"Whistle ... and you've got an audience.".

AuthorLeiter, Amanda C.

Introduction I. The Centrality of Whistleblowers II. Factors Affecting Whistleblower Utility III. Assessing the Utility of Real Whistleblowers A. Job Description B. Attitude C. Political and Professional Views and Relationships D. Context E. Manner of disclosure F. Legal and Ethical Regimes IV. The Beginnings of a Model Conclusion INTRODUCTION

One of the questions for discussion today is whether public rights litigation is an effective means of social change. This Article does not attempt an answer but begins to explore a set of issues central to any answer: the extent, types, uses, and potential shortcomings of government whistleblowing. There is considerable sociological and legal literature on government whistleblowing, but little of it addresses the issue from the angle relevant to maximizing the efficacy of public rights litigation. This Article begins to fill that gap. Part I discusses the importance of whistleblowers in the vindication and enforcement of public rights. Part II suggests eight traits that increase a government whistleblower's utility to public rights litigators, such as access to information, insight, willingness to disclose, and relative honesty. Part III proceeds on the assumption that the effectiveness of public rights litigation depends in part on litigators' use of the highest utility whistleblowers. This Part also suggests several concrete issues one could explore empirically to assess litigators' present use of such whistleblowers; the discussion concludes with a somewhat more in-depth examination of one such issue: the legal landscape confronting federal government whistleblowers. Part IV offers very preliminary empirical evidence that the predictions of Parts II and III accord with reality. The Article concludes with a summary of outstanding questions about the importance of government whistleblowing to effective public rights litigation, and an outline of a possible approach to investigating these questions.
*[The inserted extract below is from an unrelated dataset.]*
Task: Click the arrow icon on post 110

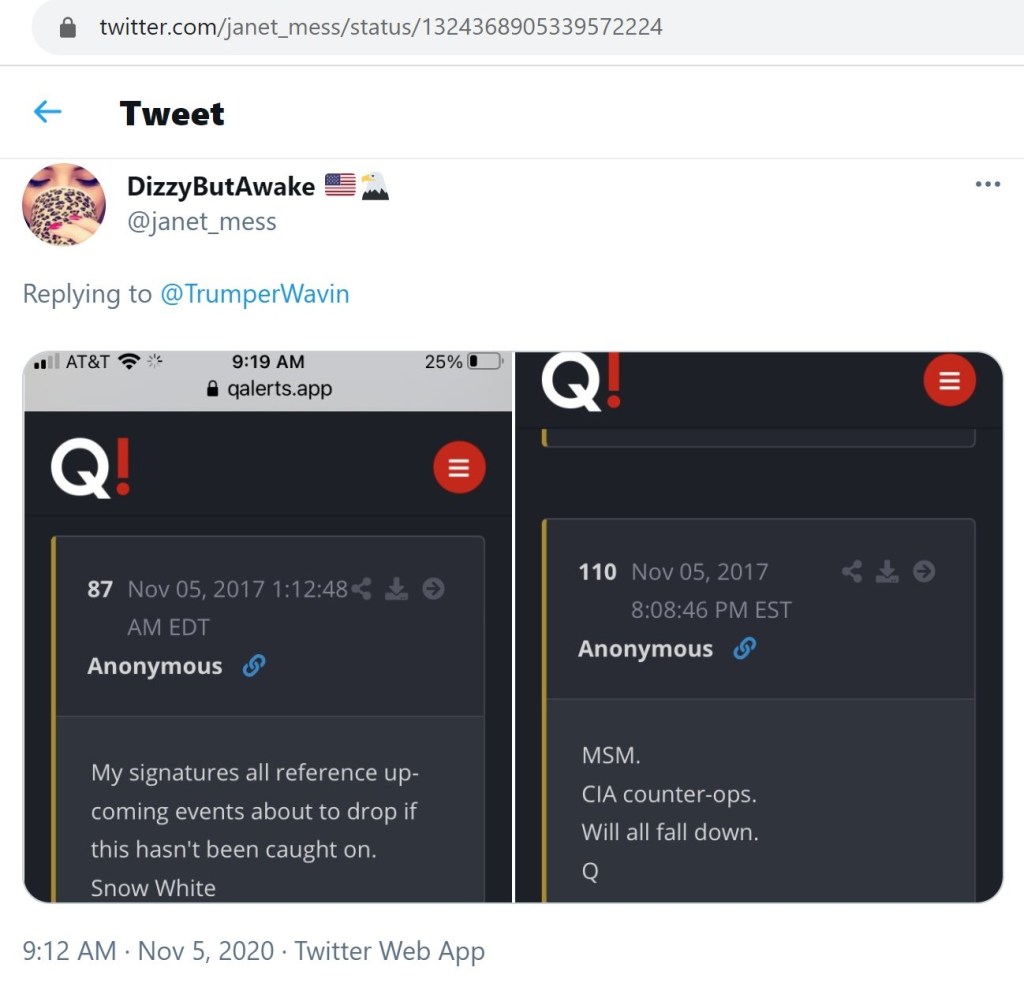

  1. THE CENTRALITY OF WHISTLEBLOWERS

    Some background is necessary to explain why I consider government whistleblowing essential to effective public rights litigation. If today's question were whether litigation seeking to vindicate a widely-shared right can effect social change, one would not need to look beyond Brown (1) and Roe (2) to reach an affirmative answer. Clearly, even in the absence of whistleblowers, public rights litigation is one means of changing social policy.

    For such litigation to serve as an effective tool to shift policy in a concerted direction, however, numerous predicate conditions must be met. For instance, litigators hoping to achieve such a shift must identify appropriate test cases with sympathetic plaintiffs and facts, (3) decide whom to sue, where to file suit, what causes of action to raise, (4) meet the often stringent justiciability requirements of the chosen forum, (5) and obtain and coordinate suitable amicus filings. (6)

    These litigation-related concerns do not become relevant, however, until public rights advocates have formulated a social change agenda and begun weighing action strategies and evaluating the utility of litigation. Prior to that point, there is a different critical concern: access to information. Litigators cannot effectively drive social change unless they have complete and accurate information about the social ills they seek to correct.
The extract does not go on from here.